La France a mis en place plusieurs dispositifs pour évaluer et gérer les détenus signalés à risque pendant leur incarcération. Mais à la sortie, la surveillance ne cesse pas.

Condamné à 27 reprises, le principal suspect dans l’attentat du marché de Noël de Strasbourg, Cherif Chekatt, a passé près de quatre années dans les prisons françaises. C’est là, en 2015, qu’il a été signalé pour sa radicalisation et son prosélytisme religieux, faisait l’objet d’une fiche S. Il était suivi par la Direction générale de la sécurité intérieure (DGSI).

Actuellement, en France, 504 personnes sont en détention provisoire ou condamnées pour des faits liés au terrorisme, de l’apologie au retour de Syrie, jusqu’au projet d’attentat. Par ailleurs, 1.077 personnes sont écrouées pour des faits de droit commun (braquages, violences, escroquerie, trafics) et sont susceptibles d’être radicalisées. Parmi elles, 300 doivent sortir de prison l’an prochain. Dans chacune de ces catégories, il existe des profils très inquiétants et d’autres beaucoup moins.

Comment intervient-on auprès de ces détenus radicalisés ?

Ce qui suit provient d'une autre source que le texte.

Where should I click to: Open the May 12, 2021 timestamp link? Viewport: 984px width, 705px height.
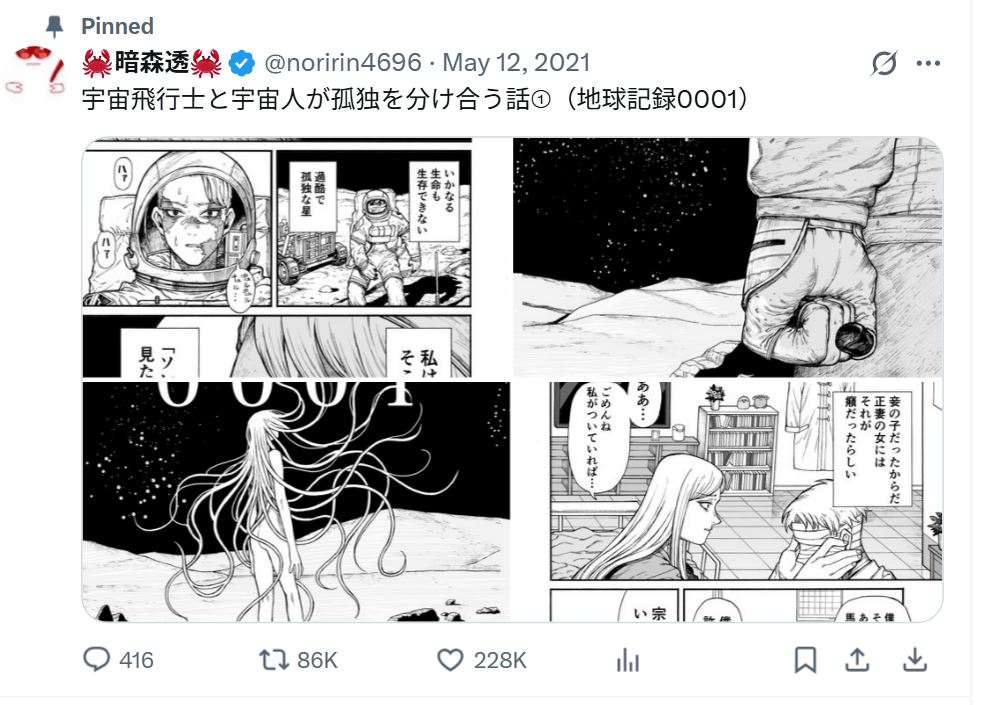click(516, 63)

Il y a un peu moins d’un an, des quartiers d’évaluation de la radicalisation (QER) ont été créés. Europe 1 a pu en visiter deux. Là, pendant quatre mois, les détenus sont scrutés par des équipes pluridisciplinaires, composées de psychologues, d’éducateurs et de surveillants dédiés. Ils peuvent être sur écoute, parfois même par des équipes arabophones. Actuellement, 50 personnes sont en cours d’évaluation.

À l’issue de ces quatre mois, l’administration a trois possibilités. Les moins dangereux - qui représentent un tiers des détenus évalués - retournent purger leurs peines en détention classique, avec une surveillance attentive du renseignement pénitentiaire.

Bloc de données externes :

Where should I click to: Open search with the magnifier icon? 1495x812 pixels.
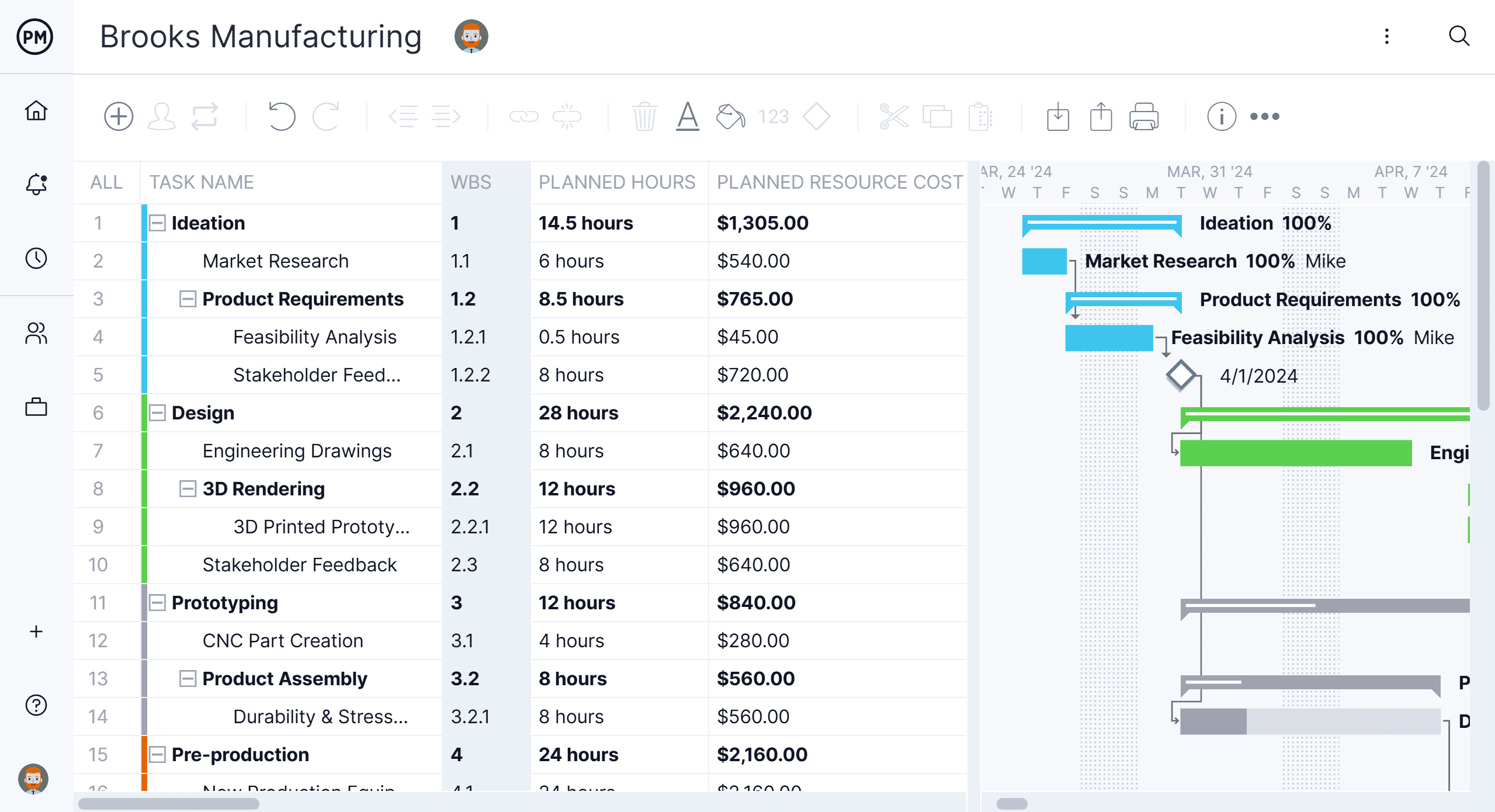point(1459,36)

Parmi ceux considérés comme dangereux, deux profils se dégagent. Les plus prosélytes sont placés dans des quartiers à part, comme celui de Lille-Annœullin - où se trouvent une vingtaine de détenus - ou à Condé-sur-Sarthe. Ces détenus restent entre eux afin d’éviter qu’ils ne recrutent les autres. Quant à ceux que l’on estime capables de passages à l’acte violents car ils sont les plus influençables, ils sont placés à l’isolement pour ne pas être la cible de stratégie d’emprise mentale.

Une attitude décriée par beaucoup d’avocats, qui considèrent que l’effet est plus négatif que positif pour les détenus concernés. “Ils ont accès à beaucoup moins de choses que le détenu lambda. Ils ne peuvent pas travailler, par exemple. Dans un système d’isolement, on s’enferme soi-même dans le pire, on est figé sur l’infraction qui nous est reprochée. On crée de la défiance et de la colère”, observe Me Marie Dosé au micro d’Europe 1.

Comment gérer leurs sorties de prison ?

300 détenus de droit commun signalés comme radicalisés - comme le profil du suspect de l’attaque de Strasbourg - vont donc sortir de prison prochainement. Sortiront aussi une cinquantaine de condamnés pour des faits liés au terrorisme qui ont purgé leurs peines. Il existe tout un arsenal judiciaire de suivi, dans lequel figure le recours aux bracelets électroniques géolocalisés.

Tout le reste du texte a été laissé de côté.